|Production country:||USA 2007|
|Running time:||Approx. 72 min.|
|Number of discs:||1|
|Languages:||German, English (Dolby Digital 2.0)|
|Picture format:||16:9 (1.85:1)|
|Bonus:||Audio commentary, trailer, booklet with essay on the film|
Film: In 2005, a death shakes the small town of Encumlaw in Washington State. Here, in idyllic nowhere, engineer Kenneth Pinyan died as a result of internal bleeding in his intestinal area - the result of sexual acts with a stallion. After the media pounced on the case and exploited the bizarre death in the most lurid way possible, filmmaker Robinson Devor took another look at the story, hoping to tell it from a slightly different angle without the usual sensationalism.

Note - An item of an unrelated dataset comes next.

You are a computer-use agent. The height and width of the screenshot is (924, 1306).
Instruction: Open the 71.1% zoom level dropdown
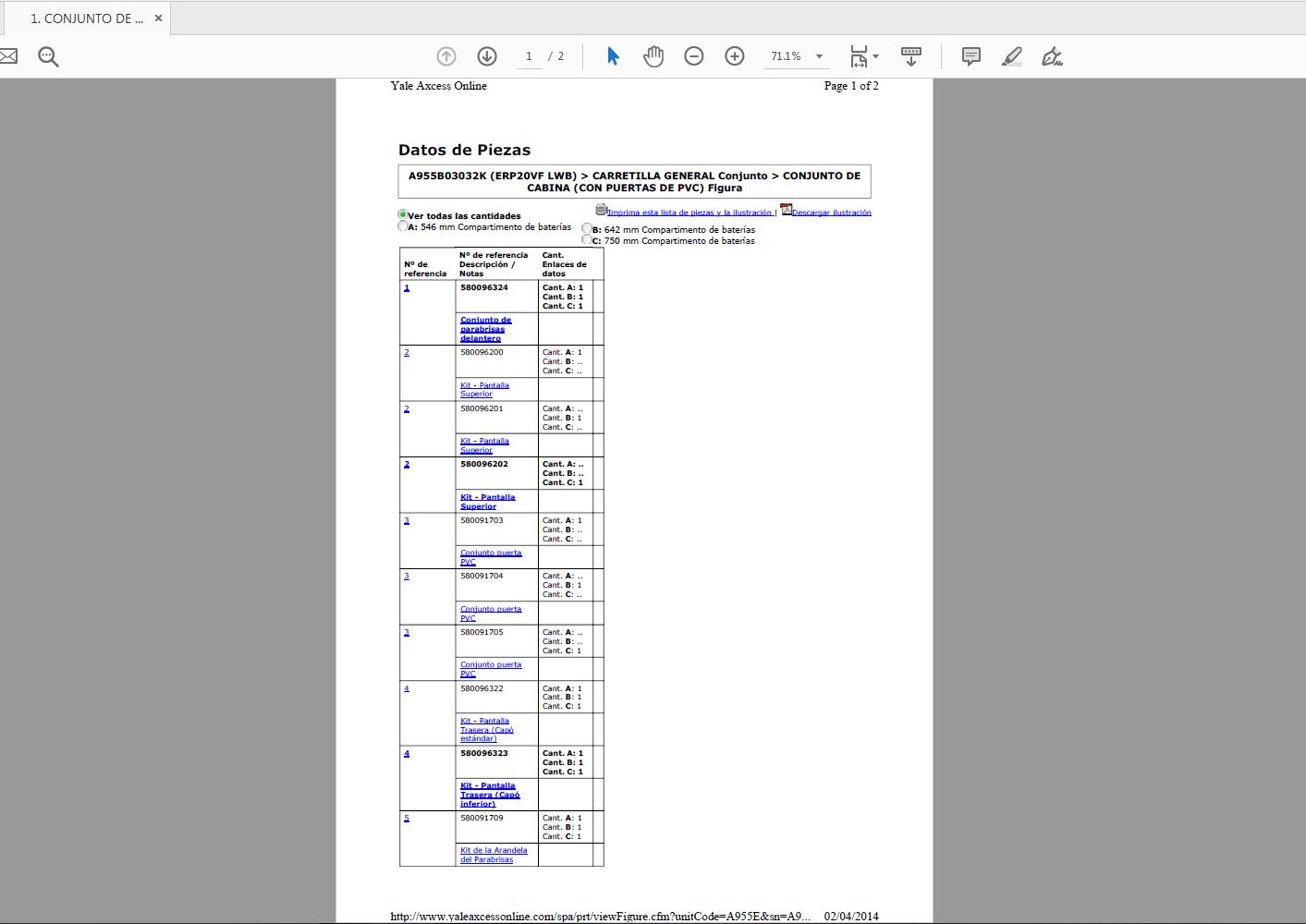coord(819,56)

To that end, Devor has conducted numerous interviews, with police officers, veterinarians, but also with people who share the same sexual proclivity with Mr. Hands, as Pinyan has called himself on the Internet. It is to Devor's credit that he has tried to take the most value-free look possible at a taboo subject with Zoo, in order to make clear to the viewer what may be going on in zoophilic people. At the same time, however, he also runs the risk of conveying the feeling that he is condoning and trivializing the tendencies and occurrences addressed here. Because unfortunately, for all its ambitions, the film misses the opportunity to really enlighten the viewer. The very restrained and thoroughly sensitive production seems to be trying too hard not to act as a moral authority, that as a result the whole subject matter is approached too uncritically.
Positive, on the other hand, is the way in which Devor presents his research. Instead of using the usual stylistic devices of documentaries, he just lets his interviews sound off-screen and punctuates them with re-enacted game scenes or simply fascinating images. In this way, the film actually succeeds in freeing it from the feared sensationalism and tackling the taboo subject very sensitively and without any obvious shock moments.
This is not to say that Zoo does not shock and disturb. But even though as a viewer you would prefer to turn a blind eye to the subject matter, and although the film unfortunately doesn't really seize the opportunity for a real basis for discussion, the bottom line is that this docudrama is a thoroughly interesting work that is truly well-served in the Kino Kontrovers series.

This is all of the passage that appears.